(Records contained in a dataset)
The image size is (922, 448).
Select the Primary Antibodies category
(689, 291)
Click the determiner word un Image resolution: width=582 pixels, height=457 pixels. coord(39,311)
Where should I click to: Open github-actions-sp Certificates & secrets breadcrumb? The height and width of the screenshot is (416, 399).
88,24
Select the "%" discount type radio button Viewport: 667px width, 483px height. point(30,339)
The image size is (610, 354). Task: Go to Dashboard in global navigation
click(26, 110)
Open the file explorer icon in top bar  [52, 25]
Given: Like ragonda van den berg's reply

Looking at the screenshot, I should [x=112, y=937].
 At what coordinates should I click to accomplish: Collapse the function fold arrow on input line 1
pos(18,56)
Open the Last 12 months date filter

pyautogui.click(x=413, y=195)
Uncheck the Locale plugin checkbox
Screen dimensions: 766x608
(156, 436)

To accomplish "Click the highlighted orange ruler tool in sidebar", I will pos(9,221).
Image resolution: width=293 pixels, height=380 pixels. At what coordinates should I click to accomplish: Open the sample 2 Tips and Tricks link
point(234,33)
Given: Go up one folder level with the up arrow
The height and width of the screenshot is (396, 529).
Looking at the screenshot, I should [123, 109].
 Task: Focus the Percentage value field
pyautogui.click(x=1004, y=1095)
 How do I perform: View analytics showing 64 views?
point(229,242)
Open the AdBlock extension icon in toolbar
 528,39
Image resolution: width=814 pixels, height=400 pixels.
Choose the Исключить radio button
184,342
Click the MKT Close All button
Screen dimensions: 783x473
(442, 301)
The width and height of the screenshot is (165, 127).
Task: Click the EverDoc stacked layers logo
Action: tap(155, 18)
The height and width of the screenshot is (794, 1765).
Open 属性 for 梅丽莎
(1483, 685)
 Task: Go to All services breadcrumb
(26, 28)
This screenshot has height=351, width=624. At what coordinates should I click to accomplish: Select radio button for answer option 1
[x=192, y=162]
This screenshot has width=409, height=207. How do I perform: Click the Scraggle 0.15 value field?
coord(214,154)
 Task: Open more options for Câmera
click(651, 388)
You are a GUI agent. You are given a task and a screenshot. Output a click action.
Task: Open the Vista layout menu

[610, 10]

◆ **Your objective**
Transcribe the records above exactly, beginning at the line that contains "Screen dimensions: 766x608" and ending with the line that contains "Image resolution: width=814", both included, and nothing else.

◆ **Result below**
Screen dimensions: 766x608
(156, 436)

To accomplish "Click the highlighted orange ruler tool in sidebar", I will pos(9,221).
Image resolution: width=293 pixels, height=380 pixels. At what coordinates should I click to accomplish: Open the sample 2 Tips and Tricks link
point(234,33)
Given: Go up one folder level with the up arrow
The height and width of the screenshot is (396, 529).
Looking at the screenshot, I should [123, 109].
 Task: Focus the Percentage value field
pyautogui.click(x=1004, y=1095)
 How do I perform: View analytics showing 64 views?
point(229,242)
Open the AdBlock extension icon in toolbar
 528,39
Image resolution: width=814 pixels, height=400 pixels.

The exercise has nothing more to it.